Red Cross: A blood donation is the best gift you can give to someone.
[Christmas morning]
Kids: [all screaming while opening presents]
People are teaching their dogs how to skateboard and my dog’s chart at the vet says “must be picked up, won’t walk”.
A drunk man walks into a bank. He’s holding an uncooked fruit. What does he say?
“This is a raw berry!”
(6yo student hugging me first thing in the morning, head against my jacket)
Me: You were absent yesterday. Were you sick?
6yo: No, I had lice.
Hate seeing birds walking to their destination. It’s disingenuous. They’re just doing gravity tourism. Get back in the sky where you belong.
What’s the difference between a camera and a sock?
A camera takes photos, and a sock takes five toes
Becoming my own secret santa by forgetting the purchases i made in the middle of the night half asleep.
I want whatever ice cream is most popular served at my funeral bc I think it would be funny to see a bunch of adults eating ice cream cones but really sadly
I called a chai latte a “chatte,” and my husband laughed and said that was “actually funny,” and it’s nice to have him finally recognize my genius.
My mom announced her retirement yesterday, and her boss immediately started expressing concerns about all the tax penalties she’d incur by taking Social Security “early.”
And that’s how my mom found out everybody at work thought she was 15 years younger than her actual age.

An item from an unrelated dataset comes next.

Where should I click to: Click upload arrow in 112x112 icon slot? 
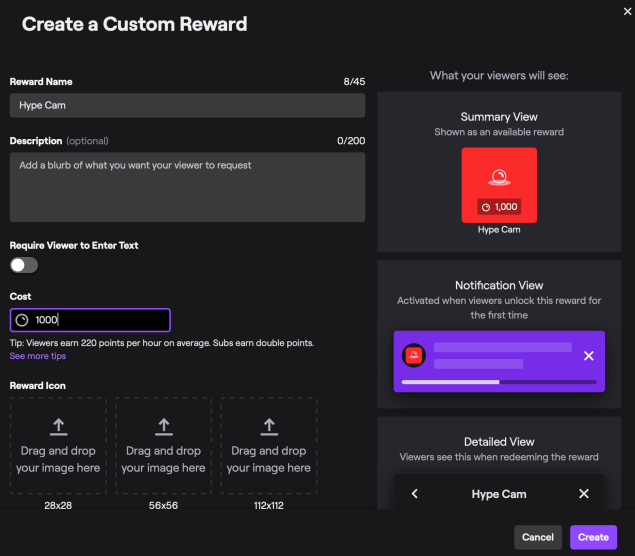[269, 427]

The only downside is the realization that several people at work knew how old her children were, meaning a lot of people have been operating under the assumption she had a lot of kids in high school.
Grocery store bagger: need help out to your car?
me: *gets in the cart* yes.
Whenever I go down the stairs next to an escalator, I always move faster than the escalator to prove to the people I made the better decision
How did they call Deadpool’s dog ‘Dogpool’ when ‘Deadpoodle’ was right there.
Man, we’re losing so many people at work. Eric got fired, Amy found a new job, Rich evolved into a being of pure energy and ascended to a higher plane of existence, Sam’s internship ended… Everyone’s leaving.
My coworkers refused to believe I made the delicious Potluck lunch dish I brought and they kept claiming my wife did. In keeping with this toxic workplace atmosphere of distrust, I’m not telling them it was store bought.